(RECORDS TO USE)
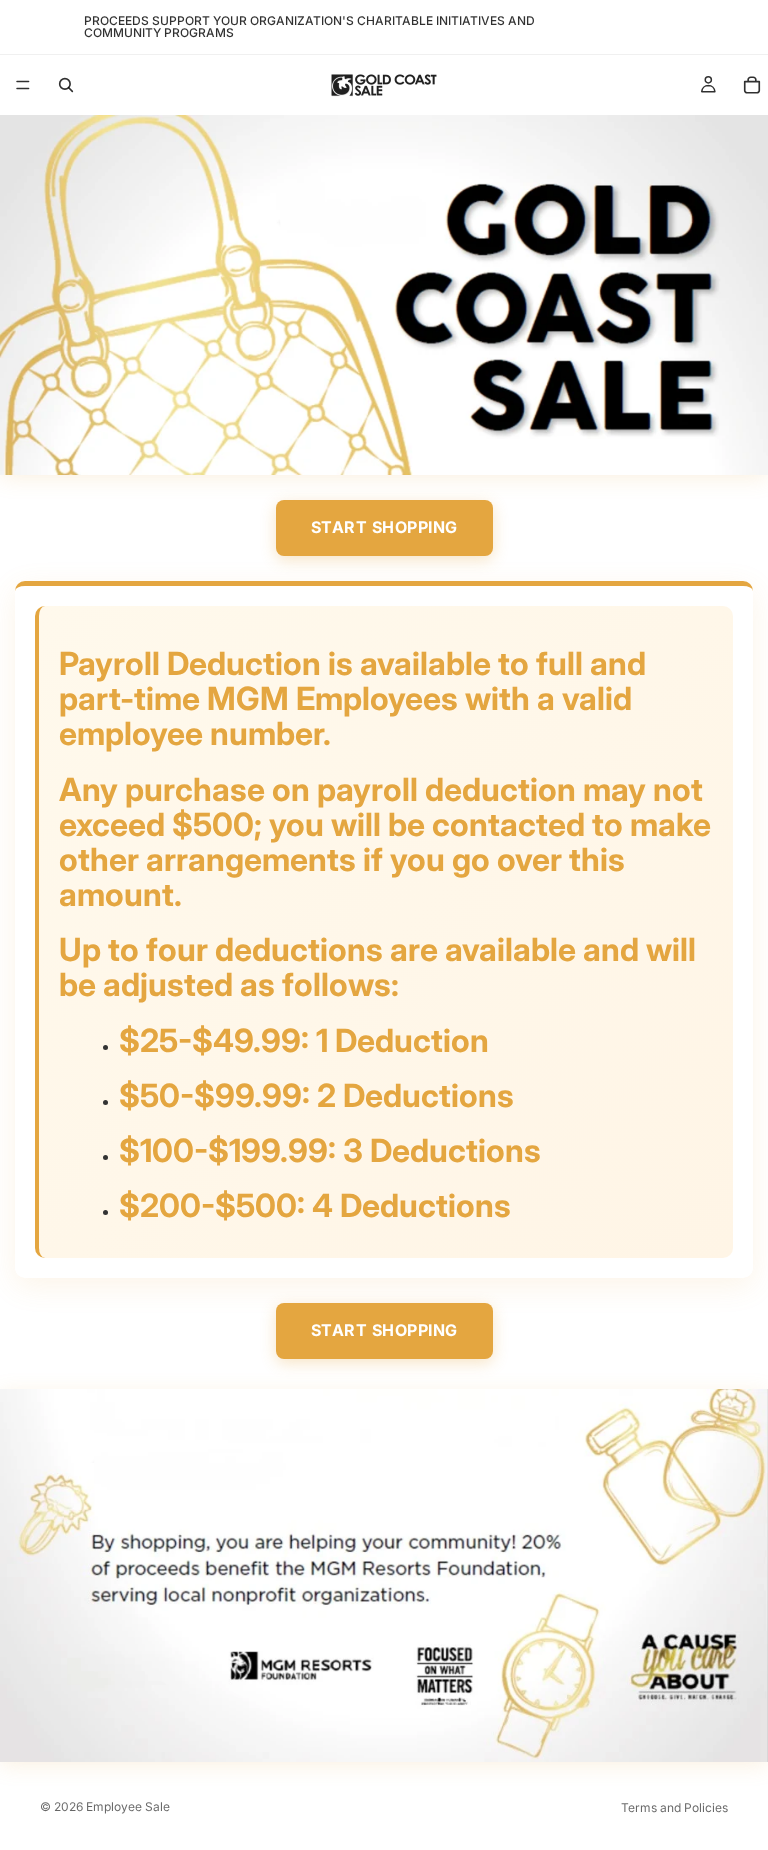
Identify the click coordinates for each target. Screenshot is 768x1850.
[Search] (66, 85)
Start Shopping (384, 527)
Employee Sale (128, 1806)
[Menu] (23, 85)
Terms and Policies (674, 1807)
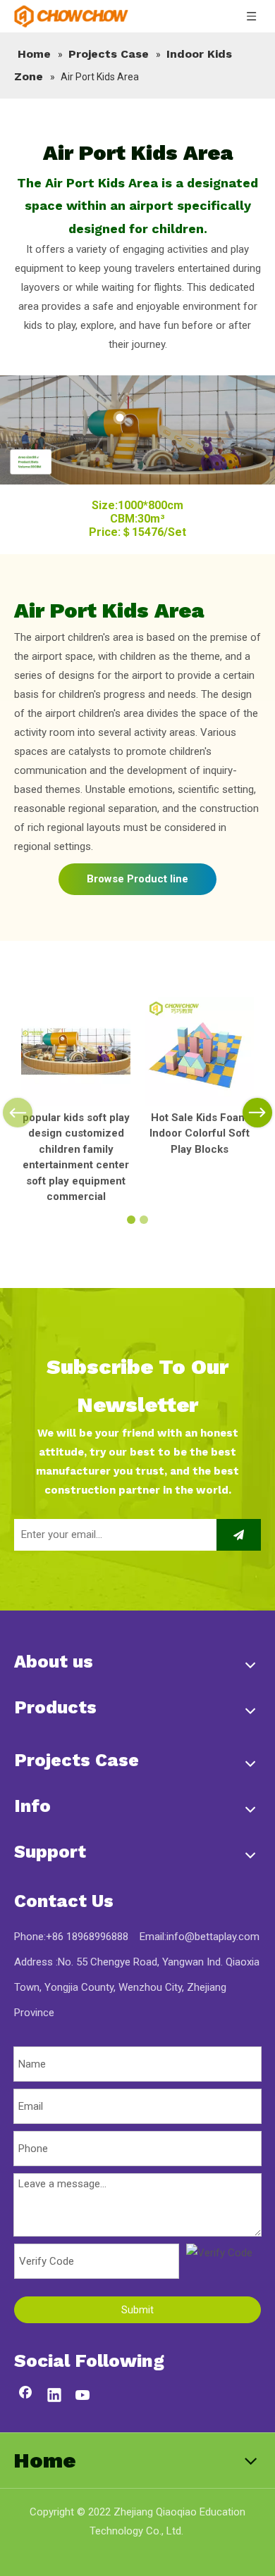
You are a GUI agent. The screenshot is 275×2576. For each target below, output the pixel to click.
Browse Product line (137, 879)
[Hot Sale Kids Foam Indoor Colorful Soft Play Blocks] (199, 1051)
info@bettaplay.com (212, 1936)
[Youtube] (83, 2396)
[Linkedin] (54, 2396)
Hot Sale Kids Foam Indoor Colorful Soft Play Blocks (199, 1133)
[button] (5, 519)
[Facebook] (25, 2396)
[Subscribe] (238, 1535)
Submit (137, 2309)
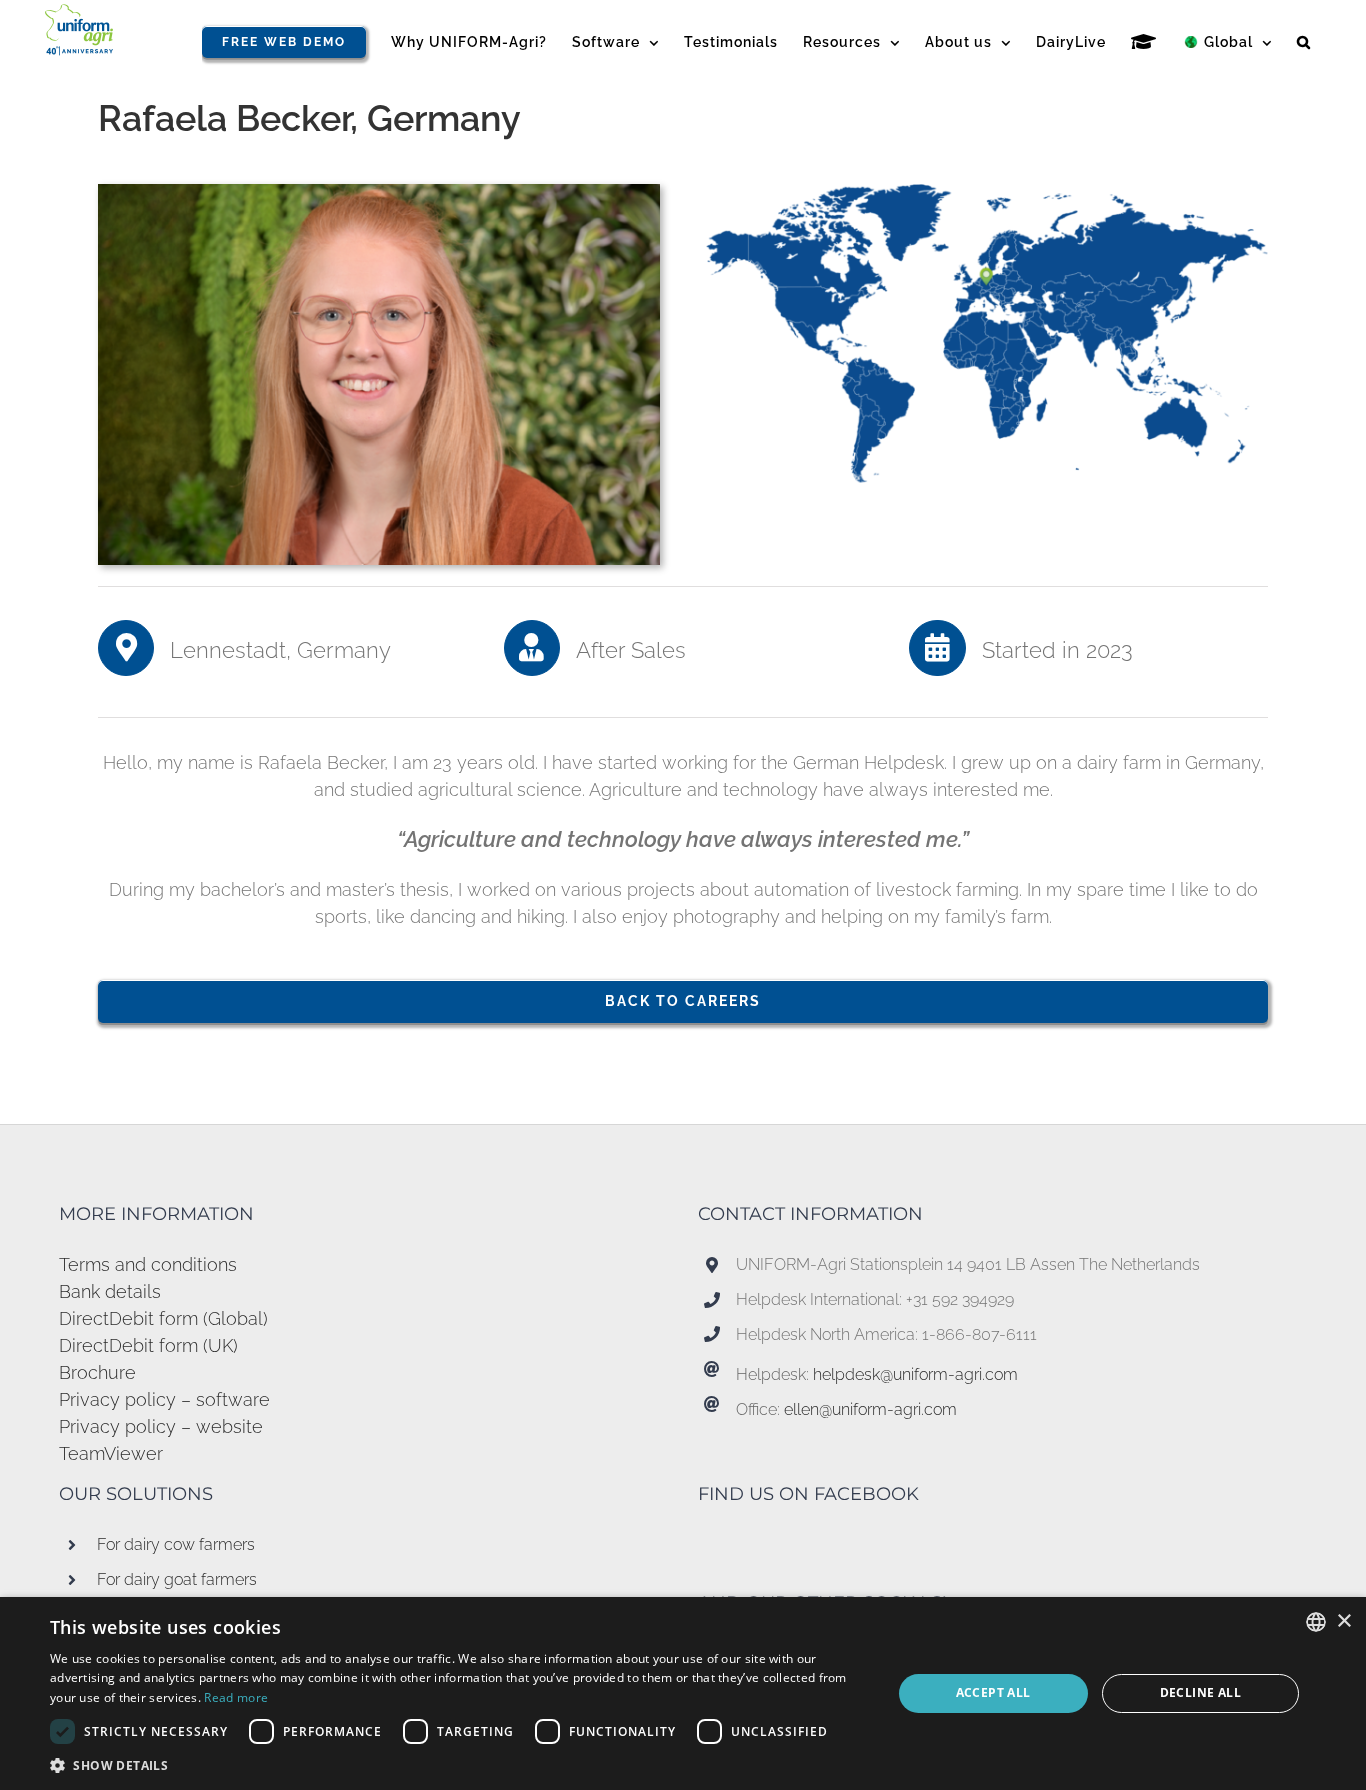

(WHAT TO PRODUCE)
Reproduce only the lines between the line with "Hot Sale Kids Foam Indoor Colorful Soft Play Blocks (199, 1133)" and the final line of the records, both included, so that the copy matches them exactly and contains no pictures.

(TASK RESPONSE)
Hot Sale Kids Foam Indoor Colorful Soft Play Blocks (199, 1133)
[button] (5, 519)
[Facebook] (25, 2396)
[Subscribe] (238, 1535)
Submit (137, 2309)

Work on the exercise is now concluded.